This worked pretty well, but we made one key mistake. The way we were ordering pages meant that it was almost impossible to paginate through them and be sure that you had seen everything under a specific tag. If you’re trying to keep track of everything going on in the site, reliable pagination is essential. The only way to get reliable pagination on a fast moving site is to order by the date something was first added to a set in ascending order. That way you can work through all of the pages, wait a bit, hit “refresh” and be able to continue paginating where you left off. Any other order results in the content of each page changing as new content comes in.
We eventually added an undocumented /in-order/ URL prefix to address this issue. Next time I’ll pay a lot more attention to getting the pagination options right from the start.
Rewarding our contributors
The reviewing experience the first time round was actually quite lonely. We deliberately avoided showing people how others had marked each page because we didn’t want to bias the results. Unfortunately this meant the site felt like a bit of a ghost town, even when hundreds of other people were actively reviewing things at the same time.
For the new version, we tried to provide a much better feeling of activity around the site. We added “top reviewer” tables to every assignment, MP and political party as well as a “most active reviewers in the past 48 hours” table on the homepage (this feature was added to the first project several days too late). User profile pages got a lot more attention, with more of a feel that users were collecting their favourite pages in to tag buckets within their profile.
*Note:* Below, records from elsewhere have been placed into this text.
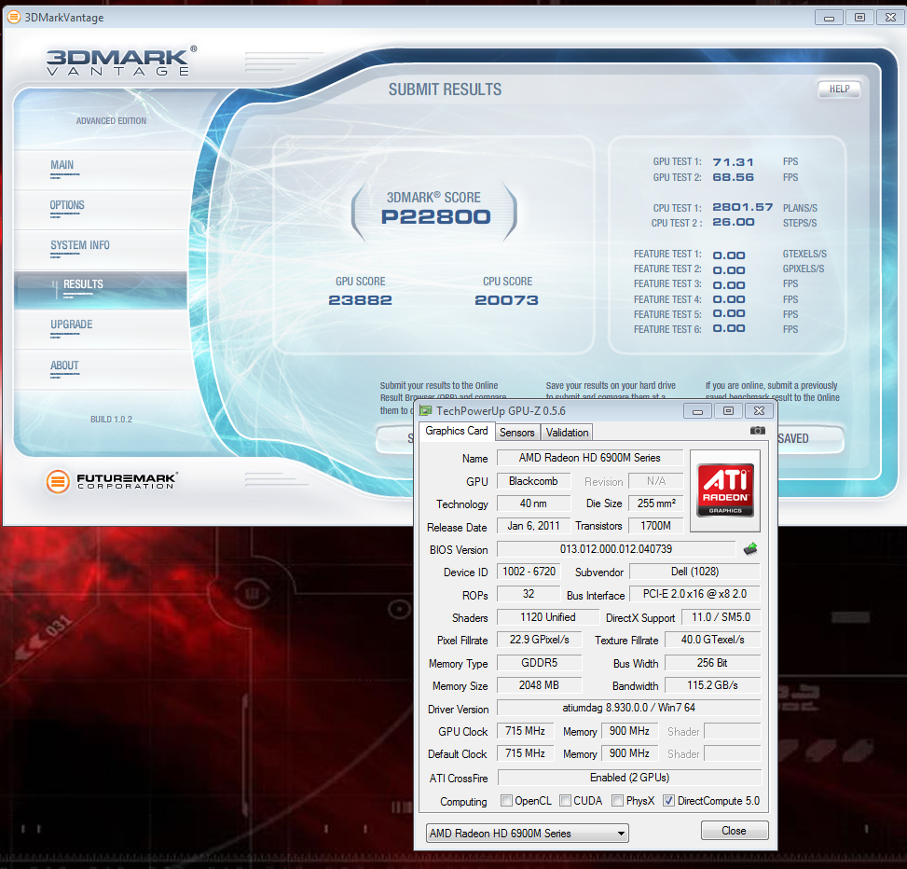The height and width of the screenshot is (869, 907).
Task: Click the Close button in GPU-Z
Action: [x=734, y=831]
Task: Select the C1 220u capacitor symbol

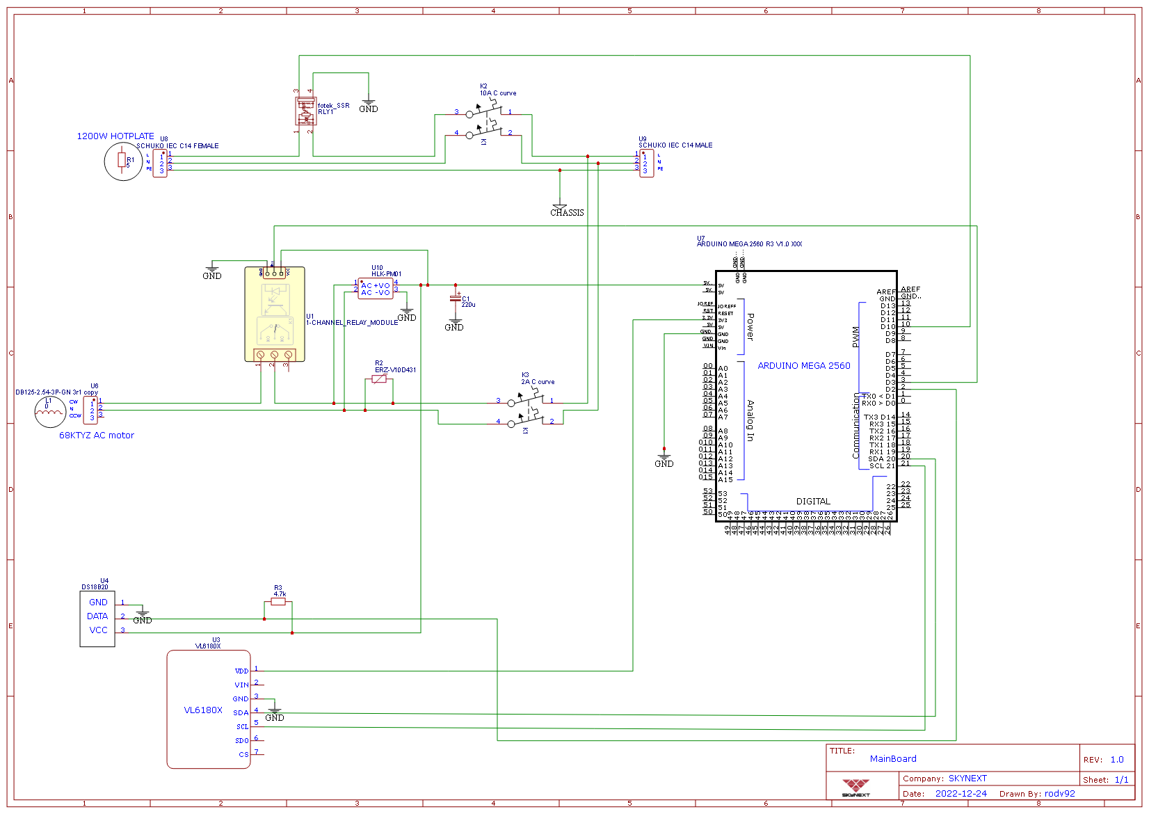Action: coord(456,298)
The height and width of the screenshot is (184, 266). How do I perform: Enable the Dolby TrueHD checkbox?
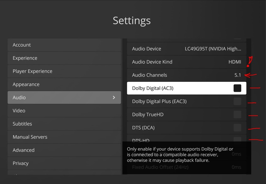(x=237, y=114)
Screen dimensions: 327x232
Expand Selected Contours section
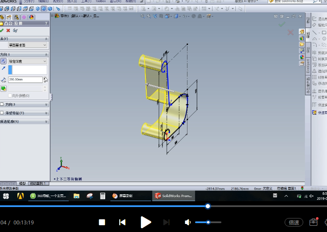25,122
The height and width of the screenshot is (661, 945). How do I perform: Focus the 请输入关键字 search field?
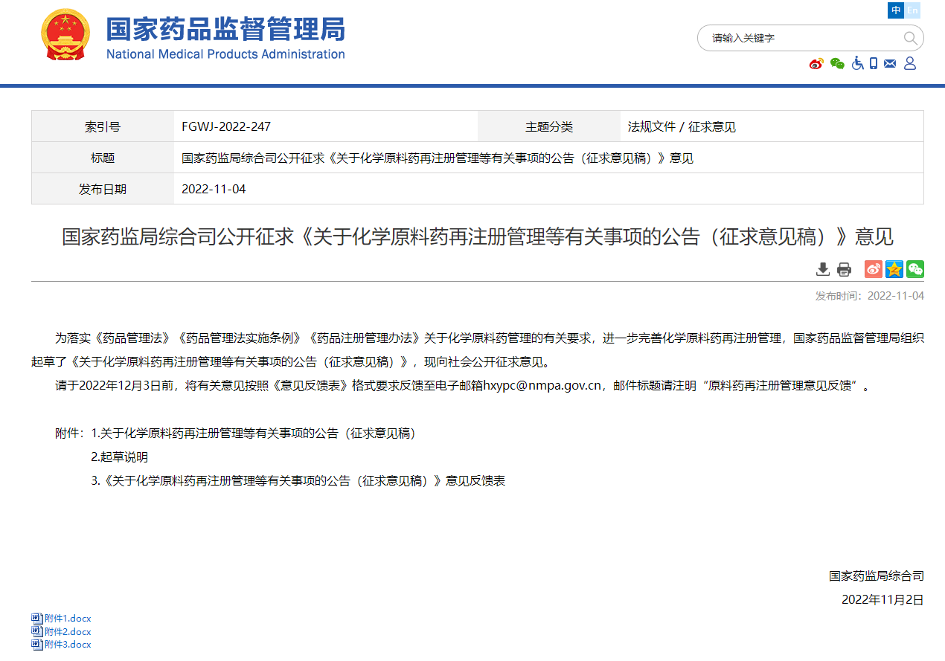coord(800,38)
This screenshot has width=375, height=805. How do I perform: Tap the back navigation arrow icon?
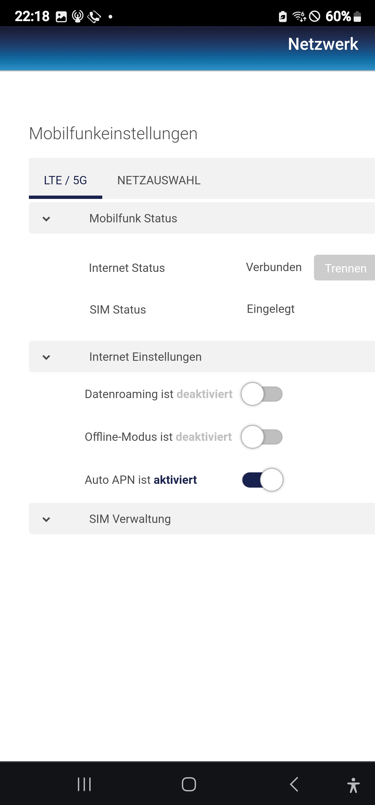point(294,784)
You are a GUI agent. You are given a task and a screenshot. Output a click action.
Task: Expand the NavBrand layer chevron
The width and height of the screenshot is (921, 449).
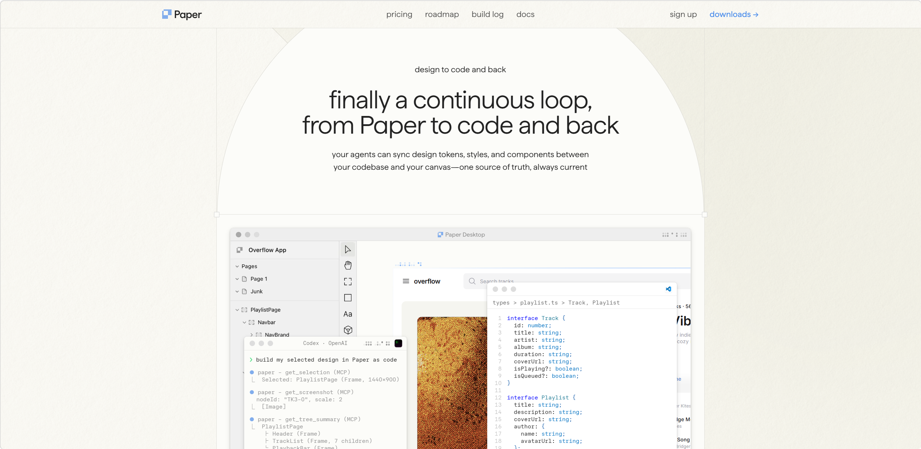coord(252,335)
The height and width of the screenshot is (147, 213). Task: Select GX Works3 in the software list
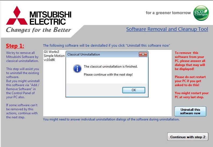point(51,52)
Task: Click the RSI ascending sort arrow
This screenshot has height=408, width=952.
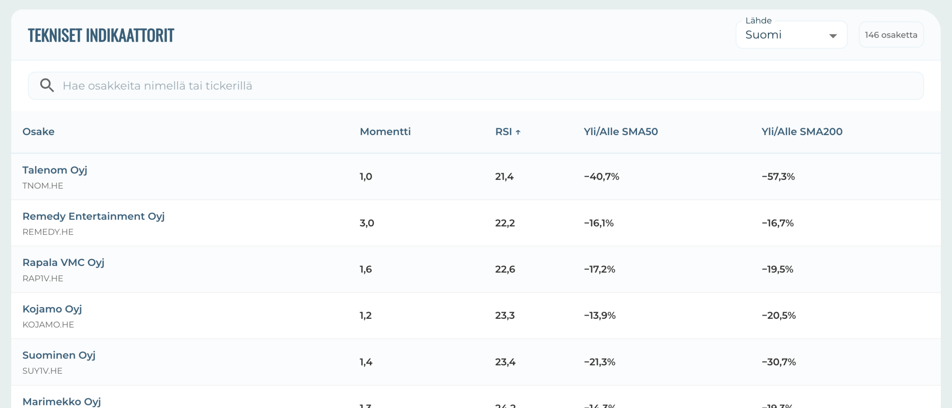Action: [x=518, y=132]
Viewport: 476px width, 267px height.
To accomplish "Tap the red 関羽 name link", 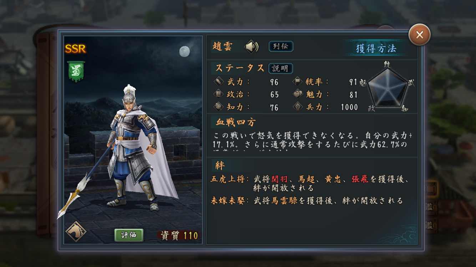I will [279, 179].
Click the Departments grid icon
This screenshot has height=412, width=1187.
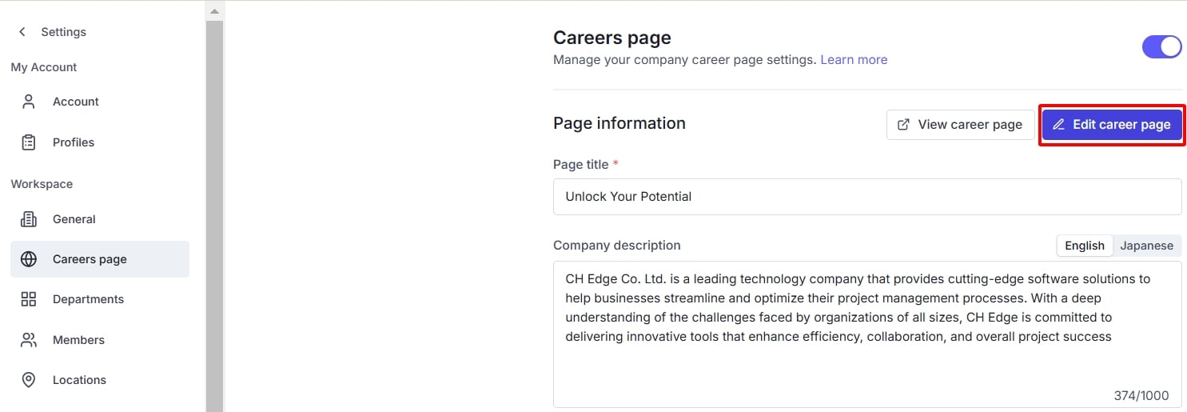[29, 299]
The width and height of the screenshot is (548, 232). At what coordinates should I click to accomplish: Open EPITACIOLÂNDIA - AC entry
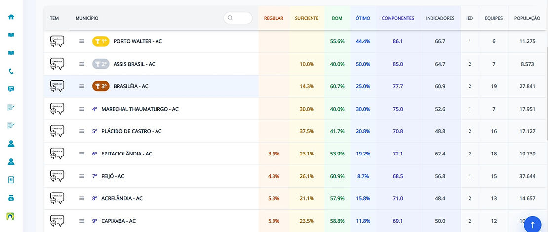(x=127, y=154)
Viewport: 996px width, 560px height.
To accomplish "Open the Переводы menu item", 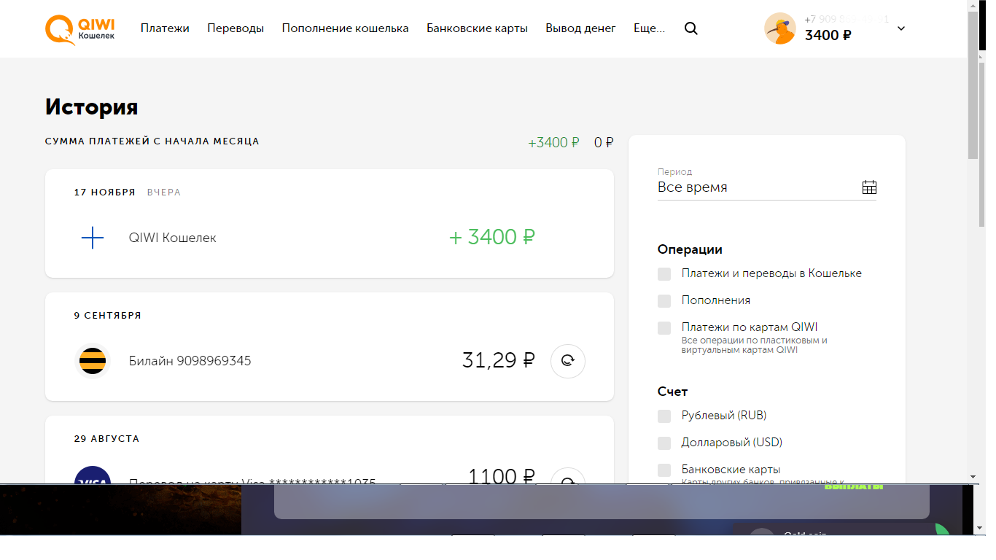I will (235, 28).
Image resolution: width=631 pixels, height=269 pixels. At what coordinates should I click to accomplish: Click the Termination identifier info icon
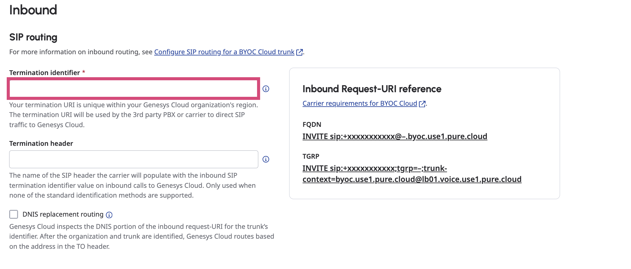coord(266,89)
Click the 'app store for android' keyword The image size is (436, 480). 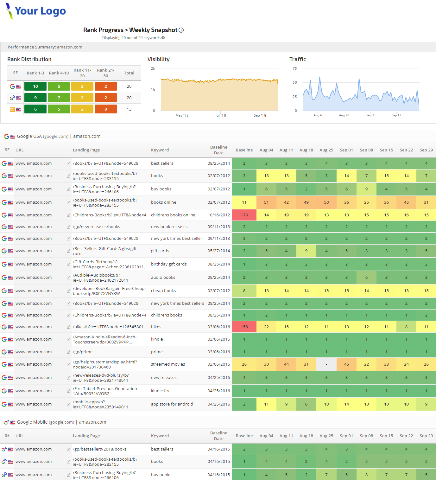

Most importantly, we added a concept of discoveries—editorially highlighted pages that were shown on the homepage and credited to the user that had first highlighted them. These discoveries also added valuable editorial interest to the site, showing up on the homepage and also the index pages for political parties and individual MPs.
Light-weight registration
For both projects, we implemented an extremely light-weight form of registration. Users can start reviewing pages without going through any signup mechanism, and instead are assigned a cookie and an anon-454 style username the first time they review a document. They are then encouraged to assign themselves a proper username and password so they can log in later and take credit for their discoveries.
It’s difficult to tell how effective this approach really is. I have a strong hunch that it dramatically increases the number of people who review at least one document, but without a formal A/B test it’s hard to tell how true that is. The UI for this process in the first project was quite confusing—we gave it a solid makeover the second time round, which seems to have resulted in a higher number of conversions.
Overall lessons
News-based crowdsourcing projects of this nature are both challenging and an enormous amount of fun. For the best chances of success, be sure to ask the right question, ensure user contributions are rewarded, expose as much data as possible and make the “next thing to review” behaviour rock solid. I’m looking forward to the next opportunity to apply these lessons, although at this point I really hope it involves something other than MPs’ expenses.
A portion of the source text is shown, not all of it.